══ RECORD EXTRACTS ══
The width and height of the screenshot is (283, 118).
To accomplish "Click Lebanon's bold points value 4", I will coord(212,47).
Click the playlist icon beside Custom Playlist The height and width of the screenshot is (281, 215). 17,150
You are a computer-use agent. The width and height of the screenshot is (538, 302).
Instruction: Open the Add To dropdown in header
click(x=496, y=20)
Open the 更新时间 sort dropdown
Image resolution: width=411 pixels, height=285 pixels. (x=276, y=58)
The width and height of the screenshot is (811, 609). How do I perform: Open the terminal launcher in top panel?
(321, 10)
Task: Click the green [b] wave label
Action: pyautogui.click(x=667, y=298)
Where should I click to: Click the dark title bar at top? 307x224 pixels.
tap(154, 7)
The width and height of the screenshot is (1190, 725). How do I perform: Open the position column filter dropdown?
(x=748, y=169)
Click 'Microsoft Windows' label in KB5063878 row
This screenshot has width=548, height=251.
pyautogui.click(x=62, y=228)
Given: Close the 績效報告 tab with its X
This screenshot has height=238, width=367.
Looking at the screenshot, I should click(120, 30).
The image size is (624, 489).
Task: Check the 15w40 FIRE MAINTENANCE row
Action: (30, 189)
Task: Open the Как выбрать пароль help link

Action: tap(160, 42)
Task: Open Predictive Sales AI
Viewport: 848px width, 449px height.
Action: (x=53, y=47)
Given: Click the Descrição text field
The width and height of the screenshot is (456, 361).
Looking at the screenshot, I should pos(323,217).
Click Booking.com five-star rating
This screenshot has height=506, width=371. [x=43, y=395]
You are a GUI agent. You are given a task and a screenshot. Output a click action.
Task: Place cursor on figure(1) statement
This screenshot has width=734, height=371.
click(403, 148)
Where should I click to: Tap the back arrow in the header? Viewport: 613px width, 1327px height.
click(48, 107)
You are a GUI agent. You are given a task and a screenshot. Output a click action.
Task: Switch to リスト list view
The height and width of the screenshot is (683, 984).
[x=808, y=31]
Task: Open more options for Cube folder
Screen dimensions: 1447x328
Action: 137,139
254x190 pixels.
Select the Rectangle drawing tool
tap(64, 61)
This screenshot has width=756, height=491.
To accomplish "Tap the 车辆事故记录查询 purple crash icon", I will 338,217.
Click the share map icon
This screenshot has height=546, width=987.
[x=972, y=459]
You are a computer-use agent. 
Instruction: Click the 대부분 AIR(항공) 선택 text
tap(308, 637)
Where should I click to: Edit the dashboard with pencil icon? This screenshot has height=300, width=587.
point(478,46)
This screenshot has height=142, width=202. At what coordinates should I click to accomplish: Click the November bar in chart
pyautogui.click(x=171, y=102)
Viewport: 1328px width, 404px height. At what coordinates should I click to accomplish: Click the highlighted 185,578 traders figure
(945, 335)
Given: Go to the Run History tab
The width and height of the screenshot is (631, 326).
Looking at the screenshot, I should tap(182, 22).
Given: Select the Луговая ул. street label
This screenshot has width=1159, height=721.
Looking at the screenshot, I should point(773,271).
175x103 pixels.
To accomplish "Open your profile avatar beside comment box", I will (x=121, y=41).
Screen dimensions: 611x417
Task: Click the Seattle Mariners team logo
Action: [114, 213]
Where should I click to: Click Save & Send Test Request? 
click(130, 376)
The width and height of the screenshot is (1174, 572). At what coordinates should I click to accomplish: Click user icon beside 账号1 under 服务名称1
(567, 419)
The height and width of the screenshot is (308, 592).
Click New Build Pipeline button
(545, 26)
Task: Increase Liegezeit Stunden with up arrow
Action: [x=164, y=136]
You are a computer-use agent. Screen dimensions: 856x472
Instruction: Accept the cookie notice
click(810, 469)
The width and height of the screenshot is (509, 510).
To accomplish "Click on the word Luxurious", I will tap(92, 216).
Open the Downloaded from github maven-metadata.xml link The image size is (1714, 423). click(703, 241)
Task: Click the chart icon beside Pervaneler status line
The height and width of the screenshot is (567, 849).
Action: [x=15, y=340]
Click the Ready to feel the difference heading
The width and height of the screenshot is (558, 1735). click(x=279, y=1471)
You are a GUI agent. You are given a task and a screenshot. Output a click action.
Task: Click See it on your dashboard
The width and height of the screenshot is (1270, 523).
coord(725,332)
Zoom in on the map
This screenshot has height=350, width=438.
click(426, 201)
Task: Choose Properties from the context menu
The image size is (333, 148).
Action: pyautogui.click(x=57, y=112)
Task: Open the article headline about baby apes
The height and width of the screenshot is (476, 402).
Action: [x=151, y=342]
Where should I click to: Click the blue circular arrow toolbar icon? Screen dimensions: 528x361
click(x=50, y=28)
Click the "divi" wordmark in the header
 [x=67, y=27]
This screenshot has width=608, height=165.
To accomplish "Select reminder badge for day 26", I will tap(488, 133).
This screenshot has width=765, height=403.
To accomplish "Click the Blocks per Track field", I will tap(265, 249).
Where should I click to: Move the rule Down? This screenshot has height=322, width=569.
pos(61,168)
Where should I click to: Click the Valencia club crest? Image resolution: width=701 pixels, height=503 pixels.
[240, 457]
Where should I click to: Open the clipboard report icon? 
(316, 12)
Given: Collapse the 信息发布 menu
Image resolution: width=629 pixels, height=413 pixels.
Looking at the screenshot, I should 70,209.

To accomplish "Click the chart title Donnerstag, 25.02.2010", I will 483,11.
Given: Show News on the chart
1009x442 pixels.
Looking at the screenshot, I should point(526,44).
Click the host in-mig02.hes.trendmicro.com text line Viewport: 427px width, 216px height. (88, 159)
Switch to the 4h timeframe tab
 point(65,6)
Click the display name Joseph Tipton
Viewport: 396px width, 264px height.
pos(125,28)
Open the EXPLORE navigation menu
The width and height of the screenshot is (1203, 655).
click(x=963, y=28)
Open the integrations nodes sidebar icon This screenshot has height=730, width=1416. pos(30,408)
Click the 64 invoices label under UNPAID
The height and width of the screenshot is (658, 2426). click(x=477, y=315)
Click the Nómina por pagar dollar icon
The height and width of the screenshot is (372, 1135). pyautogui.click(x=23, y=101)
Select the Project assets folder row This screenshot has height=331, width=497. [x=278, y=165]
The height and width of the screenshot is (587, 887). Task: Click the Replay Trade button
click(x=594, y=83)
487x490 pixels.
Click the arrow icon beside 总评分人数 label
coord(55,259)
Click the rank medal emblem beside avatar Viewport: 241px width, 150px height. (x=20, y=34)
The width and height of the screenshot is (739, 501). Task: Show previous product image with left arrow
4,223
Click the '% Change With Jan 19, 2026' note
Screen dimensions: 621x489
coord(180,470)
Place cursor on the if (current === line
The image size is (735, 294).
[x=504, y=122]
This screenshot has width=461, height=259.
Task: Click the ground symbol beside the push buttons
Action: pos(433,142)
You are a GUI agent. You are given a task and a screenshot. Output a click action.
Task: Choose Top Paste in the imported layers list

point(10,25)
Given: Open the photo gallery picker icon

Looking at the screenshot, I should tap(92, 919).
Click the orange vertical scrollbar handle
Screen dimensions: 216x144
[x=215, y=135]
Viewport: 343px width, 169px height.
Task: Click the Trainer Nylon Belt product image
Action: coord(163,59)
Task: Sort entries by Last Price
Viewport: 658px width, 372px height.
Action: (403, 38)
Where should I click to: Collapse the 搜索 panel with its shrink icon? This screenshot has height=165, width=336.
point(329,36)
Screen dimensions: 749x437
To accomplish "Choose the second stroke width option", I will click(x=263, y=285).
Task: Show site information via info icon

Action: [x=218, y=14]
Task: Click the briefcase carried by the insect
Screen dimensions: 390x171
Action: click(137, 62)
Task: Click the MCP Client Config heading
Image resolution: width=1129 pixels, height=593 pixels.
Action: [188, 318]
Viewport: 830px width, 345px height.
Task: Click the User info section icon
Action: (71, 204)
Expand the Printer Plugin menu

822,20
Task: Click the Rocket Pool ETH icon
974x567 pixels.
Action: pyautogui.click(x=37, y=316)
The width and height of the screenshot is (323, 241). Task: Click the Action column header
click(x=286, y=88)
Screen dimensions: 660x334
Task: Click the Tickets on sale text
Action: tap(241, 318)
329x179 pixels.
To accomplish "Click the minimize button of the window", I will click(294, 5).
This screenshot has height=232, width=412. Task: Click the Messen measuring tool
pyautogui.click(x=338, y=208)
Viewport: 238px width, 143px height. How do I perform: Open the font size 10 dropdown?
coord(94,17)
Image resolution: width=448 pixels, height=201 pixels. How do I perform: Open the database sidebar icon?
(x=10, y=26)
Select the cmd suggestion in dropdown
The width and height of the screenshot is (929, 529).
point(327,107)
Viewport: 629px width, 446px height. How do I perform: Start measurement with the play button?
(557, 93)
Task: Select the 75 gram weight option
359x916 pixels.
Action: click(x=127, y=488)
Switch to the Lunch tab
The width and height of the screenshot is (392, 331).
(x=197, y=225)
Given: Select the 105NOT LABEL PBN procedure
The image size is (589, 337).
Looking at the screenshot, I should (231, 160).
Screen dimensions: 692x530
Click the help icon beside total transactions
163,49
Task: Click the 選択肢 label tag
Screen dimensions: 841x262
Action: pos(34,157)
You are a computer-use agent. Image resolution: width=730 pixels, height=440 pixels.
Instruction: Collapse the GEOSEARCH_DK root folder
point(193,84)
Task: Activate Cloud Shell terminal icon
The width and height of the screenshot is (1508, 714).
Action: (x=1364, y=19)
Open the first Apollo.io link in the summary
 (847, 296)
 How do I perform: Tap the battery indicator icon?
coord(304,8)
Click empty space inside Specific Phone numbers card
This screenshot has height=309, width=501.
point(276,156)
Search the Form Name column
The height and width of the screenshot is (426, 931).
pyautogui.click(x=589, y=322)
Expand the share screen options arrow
═══
YOUR OBJECTIVE: Take the lines above from the one containing "Select the Project" to the one containing "Place cursor on the if (current === line" and retype them exactly, both ends included, with nothing added.

TASK ANSWER:
Select the Project assets folder row This screenshot has height=331, width=497. [x=278, y=165]
The height and width of the screenshot is (587, 887). Task: Click the Replay Trade button
click(x=594, y=83)
487x490 pixels.
Click the arrow icon beside 总评分人数 label
coord(55,259)
Click the rank medal emblem beside avatar Viewport: 241px width, 150px height. (x=20, y=34)
The width and height of the screenshot is (739, 501). Task: Show previous product image with left arrow
4,223
Click the '% Change With Jan 19, 2026' note
Screen dimensions: 621x489
coord(180,470)
Place cursor on the if (current === line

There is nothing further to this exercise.